What could be improved?

  • Where is sea level? Some of the volcanoes are below sea level. You can't really size by negative feet below sea level.
  • There's no explanation for why some of the volcanoes have labels.
  • Make it more clear where the based of the volcano starts. I assume it's at the bottom of the viz.
  • Include reasoning for why 1893 is when the counting of the eruptions starts.

What I did

I started by creating an Alteryx workflow that took the volcanic eruptions data and plotted the volcanoes onto a 250 miles grid of the world.
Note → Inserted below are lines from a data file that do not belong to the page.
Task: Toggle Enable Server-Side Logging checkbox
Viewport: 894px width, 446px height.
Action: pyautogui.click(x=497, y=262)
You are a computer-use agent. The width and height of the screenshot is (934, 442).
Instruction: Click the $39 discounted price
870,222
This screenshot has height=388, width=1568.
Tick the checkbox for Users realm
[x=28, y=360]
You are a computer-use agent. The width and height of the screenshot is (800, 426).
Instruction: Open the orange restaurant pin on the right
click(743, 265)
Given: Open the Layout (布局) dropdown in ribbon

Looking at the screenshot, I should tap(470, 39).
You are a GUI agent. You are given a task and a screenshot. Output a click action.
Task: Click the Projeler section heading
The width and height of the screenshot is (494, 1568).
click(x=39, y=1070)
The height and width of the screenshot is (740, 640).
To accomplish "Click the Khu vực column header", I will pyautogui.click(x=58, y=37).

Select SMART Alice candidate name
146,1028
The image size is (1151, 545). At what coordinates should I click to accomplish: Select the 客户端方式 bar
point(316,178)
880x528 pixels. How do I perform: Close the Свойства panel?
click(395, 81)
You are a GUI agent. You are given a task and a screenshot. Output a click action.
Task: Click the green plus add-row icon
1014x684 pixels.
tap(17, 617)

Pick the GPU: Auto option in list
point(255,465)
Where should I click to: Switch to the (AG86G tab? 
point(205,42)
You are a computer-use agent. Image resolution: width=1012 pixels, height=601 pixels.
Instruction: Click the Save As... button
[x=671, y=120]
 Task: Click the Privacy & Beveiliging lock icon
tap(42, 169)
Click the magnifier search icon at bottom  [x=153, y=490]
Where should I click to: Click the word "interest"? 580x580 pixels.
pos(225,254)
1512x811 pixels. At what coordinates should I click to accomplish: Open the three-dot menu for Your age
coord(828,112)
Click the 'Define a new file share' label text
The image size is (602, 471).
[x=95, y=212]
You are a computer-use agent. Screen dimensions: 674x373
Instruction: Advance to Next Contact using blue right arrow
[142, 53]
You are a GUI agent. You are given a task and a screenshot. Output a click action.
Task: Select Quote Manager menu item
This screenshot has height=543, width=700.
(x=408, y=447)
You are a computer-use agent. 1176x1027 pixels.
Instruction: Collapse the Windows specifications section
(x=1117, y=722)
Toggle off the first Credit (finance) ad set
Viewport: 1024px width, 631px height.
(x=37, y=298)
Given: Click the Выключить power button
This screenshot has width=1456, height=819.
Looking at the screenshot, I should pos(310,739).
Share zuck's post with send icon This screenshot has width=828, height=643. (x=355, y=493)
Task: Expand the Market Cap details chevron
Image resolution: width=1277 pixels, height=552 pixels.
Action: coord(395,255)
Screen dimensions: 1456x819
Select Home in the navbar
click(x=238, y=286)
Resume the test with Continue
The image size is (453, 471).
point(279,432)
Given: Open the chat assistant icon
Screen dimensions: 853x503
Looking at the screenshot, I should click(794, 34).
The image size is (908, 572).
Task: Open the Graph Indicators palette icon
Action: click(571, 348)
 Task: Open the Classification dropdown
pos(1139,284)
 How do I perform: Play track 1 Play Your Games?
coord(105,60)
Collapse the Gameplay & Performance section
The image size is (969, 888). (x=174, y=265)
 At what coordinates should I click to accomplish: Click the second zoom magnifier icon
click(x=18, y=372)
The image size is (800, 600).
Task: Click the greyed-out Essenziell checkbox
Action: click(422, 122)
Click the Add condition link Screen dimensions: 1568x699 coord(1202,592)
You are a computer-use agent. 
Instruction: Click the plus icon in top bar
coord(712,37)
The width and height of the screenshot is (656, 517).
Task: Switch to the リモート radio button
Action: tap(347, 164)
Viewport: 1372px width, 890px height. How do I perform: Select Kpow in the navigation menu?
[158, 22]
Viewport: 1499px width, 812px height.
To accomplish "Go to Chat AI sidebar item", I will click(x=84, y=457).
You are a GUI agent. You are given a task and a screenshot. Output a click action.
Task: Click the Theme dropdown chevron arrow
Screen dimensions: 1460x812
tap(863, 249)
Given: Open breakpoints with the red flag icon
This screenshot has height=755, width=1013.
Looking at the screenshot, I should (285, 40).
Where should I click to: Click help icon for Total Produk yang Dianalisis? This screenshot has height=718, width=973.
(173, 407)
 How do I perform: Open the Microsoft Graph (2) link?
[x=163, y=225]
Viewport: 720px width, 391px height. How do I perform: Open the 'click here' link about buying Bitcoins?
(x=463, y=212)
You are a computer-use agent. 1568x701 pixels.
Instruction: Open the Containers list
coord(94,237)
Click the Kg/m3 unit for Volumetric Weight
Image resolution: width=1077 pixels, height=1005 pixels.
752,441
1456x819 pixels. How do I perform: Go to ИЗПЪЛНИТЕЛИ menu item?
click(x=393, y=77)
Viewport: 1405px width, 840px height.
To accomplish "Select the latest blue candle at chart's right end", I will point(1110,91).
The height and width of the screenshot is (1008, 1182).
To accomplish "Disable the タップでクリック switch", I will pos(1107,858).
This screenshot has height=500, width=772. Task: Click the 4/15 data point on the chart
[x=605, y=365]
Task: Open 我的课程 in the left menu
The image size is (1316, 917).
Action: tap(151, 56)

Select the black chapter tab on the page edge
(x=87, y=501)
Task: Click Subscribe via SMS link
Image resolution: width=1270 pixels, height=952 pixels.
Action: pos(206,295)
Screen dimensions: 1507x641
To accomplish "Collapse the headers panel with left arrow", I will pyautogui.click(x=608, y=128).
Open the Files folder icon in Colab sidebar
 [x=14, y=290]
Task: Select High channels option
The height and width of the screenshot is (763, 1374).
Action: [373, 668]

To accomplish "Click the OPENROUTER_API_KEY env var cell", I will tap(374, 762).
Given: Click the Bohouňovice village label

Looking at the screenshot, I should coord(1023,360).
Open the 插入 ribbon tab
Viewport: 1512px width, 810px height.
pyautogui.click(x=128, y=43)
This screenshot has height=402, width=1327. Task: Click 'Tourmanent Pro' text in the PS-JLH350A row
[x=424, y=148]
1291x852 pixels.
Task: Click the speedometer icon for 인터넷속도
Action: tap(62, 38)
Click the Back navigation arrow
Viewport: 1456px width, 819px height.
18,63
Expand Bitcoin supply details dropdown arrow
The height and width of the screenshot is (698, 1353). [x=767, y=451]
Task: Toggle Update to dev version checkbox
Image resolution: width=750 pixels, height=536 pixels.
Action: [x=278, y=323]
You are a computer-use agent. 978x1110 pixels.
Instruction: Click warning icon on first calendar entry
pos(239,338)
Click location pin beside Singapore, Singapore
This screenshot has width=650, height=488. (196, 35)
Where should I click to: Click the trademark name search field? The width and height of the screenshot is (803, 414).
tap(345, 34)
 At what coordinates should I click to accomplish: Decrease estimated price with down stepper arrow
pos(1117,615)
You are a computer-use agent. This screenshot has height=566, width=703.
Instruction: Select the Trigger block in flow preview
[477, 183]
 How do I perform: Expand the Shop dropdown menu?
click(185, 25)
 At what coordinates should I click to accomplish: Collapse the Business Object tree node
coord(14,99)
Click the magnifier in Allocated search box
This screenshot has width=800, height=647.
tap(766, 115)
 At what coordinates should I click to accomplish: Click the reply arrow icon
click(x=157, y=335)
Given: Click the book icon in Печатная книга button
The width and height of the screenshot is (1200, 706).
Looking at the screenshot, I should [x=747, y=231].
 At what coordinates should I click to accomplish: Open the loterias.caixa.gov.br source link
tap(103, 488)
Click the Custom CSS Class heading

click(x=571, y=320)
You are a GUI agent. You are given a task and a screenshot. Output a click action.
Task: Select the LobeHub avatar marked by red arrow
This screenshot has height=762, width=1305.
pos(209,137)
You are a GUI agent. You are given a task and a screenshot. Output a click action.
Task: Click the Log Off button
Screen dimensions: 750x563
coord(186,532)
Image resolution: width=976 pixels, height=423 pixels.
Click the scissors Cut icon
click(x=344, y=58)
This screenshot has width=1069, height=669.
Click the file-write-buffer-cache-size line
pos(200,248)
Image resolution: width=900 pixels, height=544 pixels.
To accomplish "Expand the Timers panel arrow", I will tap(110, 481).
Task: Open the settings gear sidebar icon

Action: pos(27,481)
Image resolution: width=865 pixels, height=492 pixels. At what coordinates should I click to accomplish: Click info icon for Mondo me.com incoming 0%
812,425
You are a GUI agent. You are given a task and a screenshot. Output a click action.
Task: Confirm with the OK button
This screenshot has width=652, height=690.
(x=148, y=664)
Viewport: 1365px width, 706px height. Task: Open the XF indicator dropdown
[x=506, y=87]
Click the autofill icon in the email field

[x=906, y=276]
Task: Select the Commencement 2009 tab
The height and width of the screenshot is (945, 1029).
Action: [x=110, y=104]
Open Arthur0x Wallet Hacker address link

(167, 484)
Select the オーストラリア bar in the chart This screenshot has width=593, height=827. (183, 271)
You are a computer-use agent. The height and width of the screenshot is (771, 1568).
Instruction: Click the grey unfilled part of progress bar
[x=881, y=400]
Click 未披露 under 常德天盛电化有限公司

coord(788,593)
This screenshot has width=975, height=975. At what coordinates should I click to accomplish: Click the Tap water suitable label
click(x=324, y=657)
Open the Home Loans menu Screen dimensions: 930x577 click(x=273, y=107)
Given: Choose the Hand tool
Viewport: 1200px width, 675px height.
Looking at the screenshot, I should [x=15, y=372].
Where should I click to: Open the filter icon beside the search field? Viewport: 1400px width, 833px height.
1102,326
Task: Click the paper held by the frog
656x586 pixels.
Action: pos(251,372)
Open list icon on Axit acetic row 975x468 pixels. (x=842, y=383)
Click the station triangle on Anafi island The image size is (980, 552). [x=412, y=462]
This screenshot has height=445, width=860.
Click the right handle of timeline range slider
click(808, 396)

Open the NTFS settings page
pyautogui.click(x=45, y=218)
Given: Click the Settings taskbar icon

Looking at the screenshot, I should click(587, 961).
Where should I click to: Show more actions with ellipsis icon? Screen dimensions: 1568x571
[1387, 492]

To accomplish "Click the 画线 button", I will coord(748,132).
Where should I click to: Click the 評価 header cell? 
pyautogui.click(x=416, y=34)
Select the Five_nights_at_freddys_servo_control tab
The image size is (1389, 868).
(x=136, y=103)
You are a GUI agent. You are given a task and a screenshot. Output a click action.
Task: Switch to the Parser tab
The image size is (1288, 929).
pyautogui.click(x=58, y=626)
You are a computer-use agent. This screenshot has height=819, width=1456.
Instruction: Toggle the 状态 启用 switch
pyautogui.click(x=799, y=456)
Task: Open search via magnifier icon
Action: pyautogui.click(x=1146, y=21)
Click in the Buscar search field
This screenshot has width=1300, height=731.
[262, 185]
I then created a custom Mapbox map on which I included the tectonic plates, which I got the boundaries for as a shapefile from sciencebase.gov, imported it into Alteryx, created points, got the lat/lon and exported as a CSV so that I could import it as a layer in Mapbox. Here's what I ended up with, which was fun to create, but not insightful at all.



I had to start all over, so this time I decided to look at how far each volcano was from the boundary of the nearest tectonic plate. Again, Alteryx to the rescue!


Once I had the data I needed, I created a few calculation to help me create a simple quadrant chart that clearly show that the nearer a volcano is to a boundary of a tectonic plate, the more recently it erupted. All of that totally makes sense given what we learned about geology in school.